The plan is the latest of what so far have been unsuccessful GOP efforts to roll back the emergency orders that Democratic Gov. Tim Walz has imposed to respond to the pandemic. It calls for phased increases in the capacity limits for bars, restaurants, gyms and other venues, with the lifting of all restrictions by May 1. If the virus surges again, the governor and legislative leaders would have to agree on reimposing the business restrictions.
Liz Rammer, president and CEO of the trade group Hospitality Minnesota, said no sector has been more devastated than the state’s hospitality industry, which has lost 116,000 jobs. Minnesota needs to signal to the events and tourism markets that it’s open for business so that it doesn’t lose out to states that have been faster to reopen, she said.
Walz’s office did not immediately respond to a request for comment. Walz has gradually allowed bars, restaurants and other businesses to reopen with capacity limits since last month, but restrictions on hours and seating remain in place for many establishments. The roadmap offered Monday represents the latest instance of Republican pushback against the governor’s pandemic orders.
“When do we change this from a monologue out of the governor’s office to a dialogue with the people that this impacts?” asked Republican Rep. Barb Haley, of Red Wing.
Ken Jarka, president of the Greater Minneapolis Hotel Association and general manager of the Hilton Minneapolis, the largest hotel in Minnesota, said the governor’s restrictions have crippled his operation. The hotel is running on 28 to 30 employees after laying off 500, he said.
“We have groups canceling as far out as October and November of this year and taking their business elsewhere because other states have loosened their restrictions and they have the next phase planned, where the state of Minnesota does not,” Jarka said.
Baker said he’s ready to compromise on the details. He said he knows the bill won’t go anywhere without at least some support from the House Democratic majority. He said he had not spoken with anyone in the governor’s office about the bill to gauge whether Walz might be open to it. Republican Sen. Jeff Howe, of Rockville, plans to sponsor it in the GOP-controlled Senate.
House Democrats, including Majority Leader Ryan Winkler, of Golden Valley, held a news conference to highlight a separate bill that would require hospitality and airport employers to put laid-off workers at the front of the line for rehiring, based on qualifications and seniority. The state would enforce reinstatement rights.
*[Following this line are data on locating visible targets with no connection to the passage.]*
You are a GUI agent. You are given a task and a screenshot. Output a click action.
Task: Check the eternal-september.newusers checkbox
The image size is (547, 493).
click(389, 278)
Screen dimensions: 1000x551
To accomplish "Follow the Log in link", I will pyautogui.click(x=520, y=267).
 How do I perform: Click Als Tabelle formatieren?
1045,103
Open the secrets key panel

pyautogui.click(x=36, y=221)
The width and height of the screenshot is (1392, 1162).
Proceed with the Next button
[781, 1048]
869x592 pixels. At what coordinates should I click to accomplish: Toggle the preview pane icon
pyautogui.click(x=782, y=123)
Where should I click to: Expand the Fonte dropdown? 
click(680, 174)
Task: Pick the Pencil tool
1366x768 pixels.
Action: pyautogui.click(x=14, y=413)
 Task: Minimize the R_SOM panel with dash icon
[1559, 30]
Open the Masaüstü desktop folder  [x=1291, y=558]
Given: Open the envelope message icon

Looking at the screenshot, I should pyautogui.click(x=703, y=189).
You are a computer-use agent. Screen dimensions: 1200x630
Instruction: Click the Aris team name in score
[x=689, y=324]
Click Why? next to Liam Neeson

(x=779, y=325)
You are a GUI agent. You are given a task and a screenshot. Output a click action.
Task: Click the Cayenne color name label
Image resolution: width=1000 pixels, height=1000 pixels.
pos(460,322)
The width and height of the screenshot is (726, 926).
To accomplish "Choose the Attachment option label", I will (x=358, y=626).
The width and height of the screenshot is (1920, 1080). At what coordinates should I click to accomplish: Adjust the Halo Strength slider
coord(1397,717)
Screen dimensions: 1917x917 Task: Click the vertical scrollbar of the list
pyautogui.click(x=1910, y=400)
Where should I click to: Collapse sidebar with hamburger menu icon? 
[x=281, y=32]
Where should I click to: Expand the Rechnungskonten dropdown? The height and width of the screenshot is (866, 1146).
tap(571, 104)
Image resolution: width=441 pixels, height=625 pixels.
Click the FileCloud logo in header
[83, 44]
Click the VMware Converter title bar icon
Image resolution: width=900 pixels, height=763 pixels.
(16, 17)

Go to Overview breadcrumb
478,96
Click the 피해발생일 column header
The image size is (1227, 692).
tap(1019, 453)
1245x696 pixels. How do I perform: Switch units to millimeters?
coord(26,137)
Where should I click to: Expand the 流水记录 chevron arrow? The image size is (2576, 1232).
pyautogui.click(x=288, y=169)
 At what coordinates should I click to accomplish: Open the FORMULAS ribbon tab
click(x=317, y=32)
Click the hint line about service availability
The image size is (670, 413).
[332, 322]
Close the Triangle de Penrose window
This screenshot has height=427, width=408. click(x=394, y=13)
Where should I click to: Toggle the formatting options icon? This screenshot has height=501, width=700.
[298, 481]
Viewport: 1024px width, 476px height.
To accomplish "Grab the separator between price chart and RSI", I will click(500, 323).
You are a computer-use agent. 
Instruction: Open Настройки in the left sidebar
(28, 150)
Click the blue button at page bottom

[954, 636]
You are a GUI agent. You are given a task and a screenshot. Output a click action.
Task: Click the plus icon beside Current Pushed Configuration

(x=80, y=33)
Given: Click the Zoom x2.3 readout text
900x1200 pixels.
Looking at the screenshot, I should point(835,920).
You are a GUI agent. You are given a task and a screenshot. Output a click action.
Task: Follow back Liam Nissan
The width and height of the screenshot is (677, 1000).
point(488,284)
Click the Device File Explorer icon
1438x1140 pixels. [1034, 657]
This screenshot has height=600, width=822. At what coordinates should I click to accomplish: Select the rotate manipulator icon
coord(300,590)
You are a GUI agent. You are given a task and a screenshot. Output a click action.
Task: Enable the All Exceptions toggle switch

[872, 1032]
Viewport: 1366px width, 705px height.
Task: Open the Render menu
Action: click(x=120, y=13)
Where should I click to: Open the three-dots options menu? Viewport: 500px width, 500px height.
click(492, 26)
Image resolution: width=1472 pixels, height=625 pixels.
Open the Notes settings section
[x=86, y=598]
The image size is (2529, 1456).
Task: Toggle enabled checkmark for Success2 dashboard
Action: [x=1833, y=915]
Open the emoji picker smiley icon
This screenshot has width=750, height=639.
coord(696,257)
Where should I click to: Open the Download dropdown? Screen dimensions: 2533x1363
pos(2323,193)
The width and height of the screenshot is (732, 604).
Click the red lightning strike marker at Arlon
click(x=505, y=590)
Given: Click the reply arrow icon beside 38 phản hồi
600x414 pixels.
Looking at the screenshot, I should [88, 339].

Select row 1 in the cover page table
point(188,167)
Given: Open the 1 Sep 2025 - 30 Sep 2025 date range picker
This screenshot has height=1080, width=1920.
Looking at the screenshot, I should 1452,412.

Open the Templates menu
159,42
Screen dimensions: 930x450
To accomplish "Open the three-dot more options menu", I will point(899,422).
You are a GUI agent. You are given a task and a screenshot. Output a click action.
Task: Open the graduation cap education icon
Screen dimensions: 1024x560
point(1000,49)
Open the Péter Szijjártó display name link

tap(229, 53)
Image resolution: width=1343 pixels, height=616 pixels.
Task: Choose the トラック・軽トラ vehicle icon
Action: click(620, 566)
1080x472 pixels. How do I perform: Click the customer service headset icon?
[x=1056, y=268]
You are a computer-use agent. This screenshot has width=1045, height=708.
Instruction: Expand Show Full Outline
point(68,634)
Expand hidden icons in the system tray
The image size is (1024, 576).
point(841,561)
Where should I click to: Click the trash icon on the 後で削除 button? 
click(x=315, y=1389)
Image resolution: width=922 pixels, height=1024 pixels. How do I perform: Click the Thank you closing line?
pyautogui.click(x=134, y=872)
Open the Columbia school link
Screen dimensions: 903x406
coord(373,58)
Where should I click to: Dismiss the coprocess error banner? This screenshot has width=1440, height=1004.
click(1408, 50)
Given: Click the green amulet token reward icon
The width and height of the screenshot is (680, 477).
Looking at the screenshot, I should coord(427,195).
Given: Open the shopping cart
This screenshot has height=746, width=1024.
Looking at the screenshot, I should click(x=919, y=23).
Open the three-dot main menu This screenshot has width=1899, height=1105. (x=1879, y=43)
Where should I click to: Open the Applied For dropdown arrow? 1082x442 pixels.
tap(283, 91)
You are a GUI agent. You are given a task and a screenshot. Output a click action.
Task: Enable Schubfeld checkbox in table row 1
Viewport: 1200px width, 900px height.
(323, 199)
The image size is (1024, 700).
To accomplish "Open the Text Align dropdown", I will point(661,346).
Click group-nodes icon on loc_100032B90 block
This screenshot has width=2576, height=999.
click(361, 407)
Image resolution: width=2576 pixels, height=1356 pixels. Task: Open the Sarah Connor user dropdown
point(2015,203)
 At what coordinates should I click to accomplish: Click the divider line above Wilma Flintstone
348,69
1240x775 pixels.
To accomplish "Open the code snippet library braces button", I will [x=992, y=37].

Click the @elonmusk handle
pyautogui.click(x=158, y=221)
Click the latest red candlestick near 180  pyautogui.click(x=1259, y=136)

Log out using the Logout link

Those layoffs have disproportionately affected people of color and women, said Democratic Rep. Andrew Carlson, of Bloomington.
“Ensuring the rights of these workers to return to the jobs they held pre-pandemic is a critical issue for racial justice as our economy recovers from COVID-19,” Carlson said.
The Minnesota Department of Health on Monday reported three new COVID-19 deaths and 564 new confirmed cases, as those rates continued to decline. That pushed the state’s pandemic totals to 468,682 cases and 6,302 deaths.
The department also said 556,482 people in Minnesota had received at least one vaccine dose, which amounts to about 10% of the state’s population, including 158,763 who had their second shots, too, or about 3%.